Source: The post India’s Manufacturing Growth and Challenges it Faced has been created, based on the article “Staying the course: The RBI has done well to stay focused on inflation amid rate cut clamour” published in “The Hindu” and the article “MPC FOCUSES ON STABLE INFLATION, LIQUIDITY BOOST” published in “Live mint” on 7th December 2024
UPSC Syllabus Topic: GS Paper3- Economy-growth, development and employment
Context: The article discusses the RBI’s monetary policy. It highlights the decision to keep interest rates unchanged but lower the cash reserve ratio to improve liquidity. The RBI revised GDP growth and inflation forecasts downward due to weak consumption and investment. It emphasizes balancing inflation control with growth, while expecting improved economic conditions in the second half of the year.
For detailed information on Monetary Policy Transmission read this article here
What decisions did the RBI’s MPC make?
- Interest Rate: The MPC kept the benchmark interest rate unchanged at 6.50% for the 11th consecutive time.
- Focus: The MPC maintained a neutral policy stance, balancing inflation control and growth support.
- CRR Reduction: To improve liquidity, the RBI reduced the cash reserve ratio (CRR) by 50 basis points to 4%, releasing ₹1.16 trillion liquidity in two phases.
- Growth Forecast: The RBI lowered the GDP growth forecast for FY25 to 6.6% from 7.2%, and for Q1FY26 to 6.9% from 7.3%.
- Inflation Target: The FY25 inflation forecast was revised upward to 4.8% from 4.5%, reflecting food price spikes.
- Support Measures: Liquidity measures like OMOs and activity in the NDF market were enhanced to stabilize the economy.
How Has Inflation Affected the Economy?
- Rising Prices: Inflation spiked in September and October due to high food prices, impacting household spending.

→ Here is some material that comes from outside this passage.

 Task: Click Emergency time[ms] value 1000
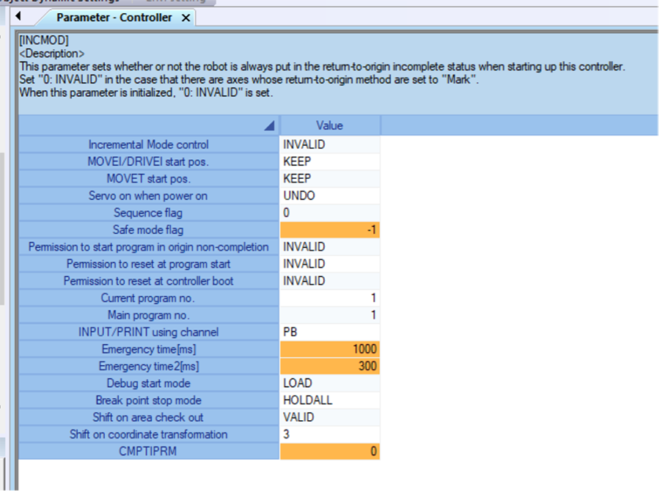point(329,350)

- Lower GDP Growth: Q2FY25 GDP growth fell to 5.4% from an earlier estimate of 7%, driven by weak private consumption and investment.
- Impact on Urban Spending: High inflation reduced households’ spending power, affecting urban consumption
- Balanced Risks: While inflation risks remain due to adverse weather and global price hikes, cooling measures like the kharif harvest are expected to help.
What are the risks and expectations?
- Risks include global commodity price rises, adverse weather, and geopolitical uncertainty.
- The RBI expects inflation risks to remain balanced.
- Liquidity support measures, like OMOs, are expected to continue in Q1CY2025.
- A rate cut cycle may start in February 2025 with a 50 bps reduction.
How is the economic situation evolving?
- Domestic economic activity rebounded post-Q2FY25, helped by the festive season and rural demand.
- The RBI remains hopeful of GDP recovery and inflation cooling in H2FY25.
- The government may consider steps like rolling back import duties on edible oils to ease inflation and boost consumption.
Question for practice:
Discuss how the RBI’s monetary policy decisions aim to balance inflation control and economic growth in the current economic scenario.